In the past enterprise and civic engagement were reasonably low on universities’ agenda. Recent events have changed that. The national Industrial Strategy with £2 billion funding announced in late 2016, the localism agenda and devolution are all causing a re-assessment of those strategies, as universities start to realise just how they can influence what happens locally.

This report includes examples of where universities have stepped into a key role in their place; leveraged their own strengths and that of the regions. By deliberately stepping into a leadership role with their cities; backing it up with specialist funding and working with civic leaders to attract investment they have created a step change in the local economy as a result. This virtuous circle in turn feeds into the research funding and attracts more leading academics and ideas to generate new and exciting opportunities.
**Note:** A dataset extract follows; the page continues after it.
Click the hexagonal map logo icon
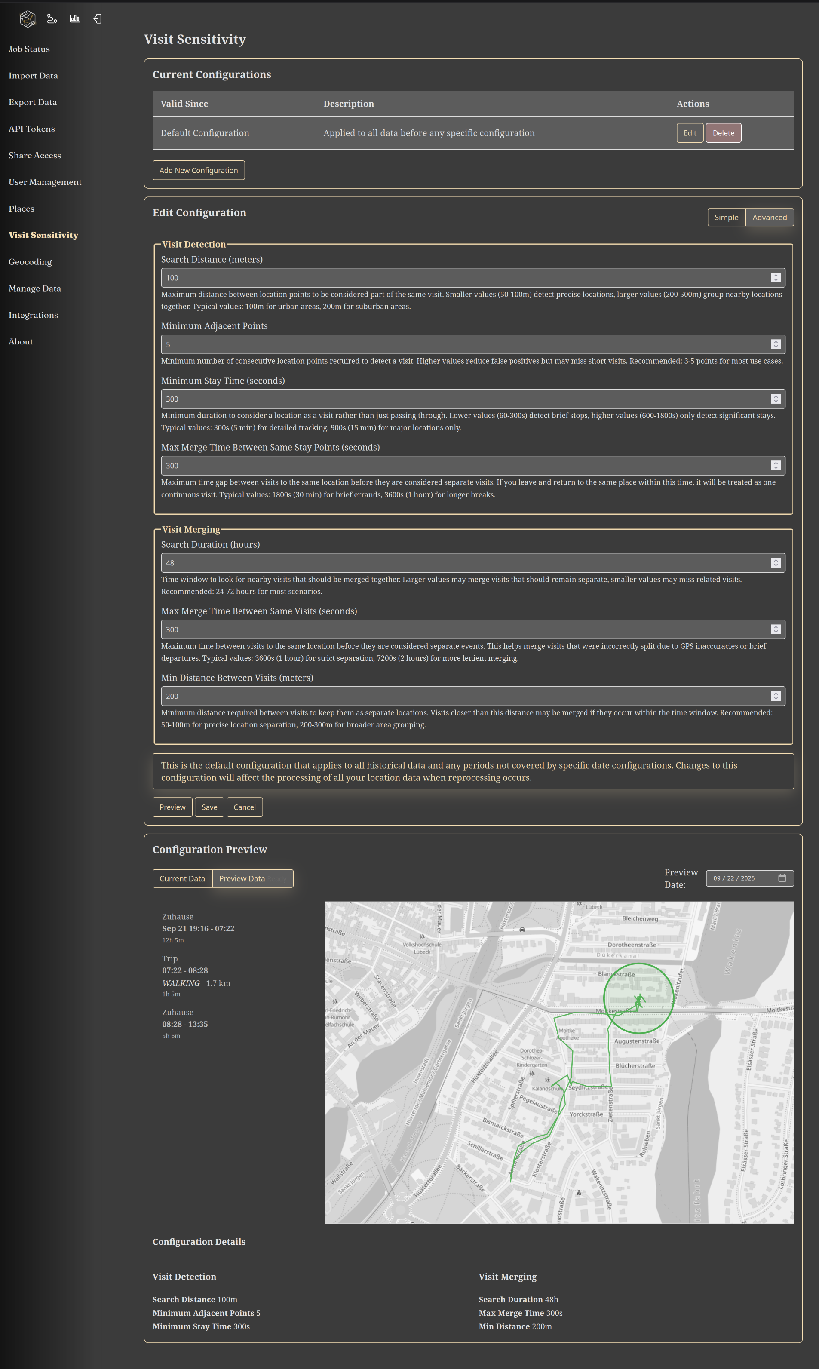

KPMG are working on the follow-up piece to Connected universities, connected cities, this will comprise of case studies and examine how cities and universities can connect to help empower change and drive prosperity. They are keen to hear your thoughts and learn about your experiences. Get in touch.


Political Update

  • During Tuesday’s Plenary session Adam Price (Carmarthen East & Dinefwr) questioned the Cabinet Secretary for Economy and Infrastructure about the Welsh Government’s economic strategy and urged to study a research project conducted by Cardiff Metropolitan University and called for sustained investment in education as the foundation of future economic success. (Questions without notic; 14:15)
  • The Plaid Cymru debate during Wednesday’s Plenary was held on Economic Prosperity, the National Health Service and Education, with the passed motion including the recognition of the “essential role of education and skills as an important driver to improve Wales’s economic productivity levels”.
  • During questioning of the Cabinet Secretary for Health and Well-being, UKIP’s Caroline Jones (15:03) championed the introduction of new mental health courses at Glyndŵr University
  • During the 90-second statements, Sian Gwenllian (Arfon) spoke about Shiromini Satkunarajah’s successful fight to finish her degree at Bangor University, saying that “her battle to remain in Wales is not over, but at least we succeeded with this first step. She has asked me to send a message. She is very eager to thank everyone who has supported her.”
  • Minister for Skills and Science, Julie James, has welcomed the latest tranche of international Sêr Cymru scientists to Wales.
  • Plans for a Creative Industries Hub at the University of Wales Trinity Saint David will be supported by £3m of Welsh Government funding, Economy Secretary Ken Skates has announced. The Cabinet Secretary for Economy and Infrastructure also issued a written statement following the announcement.
  • The Welsh Government has published HESA’s annual report on students in higher education institutions.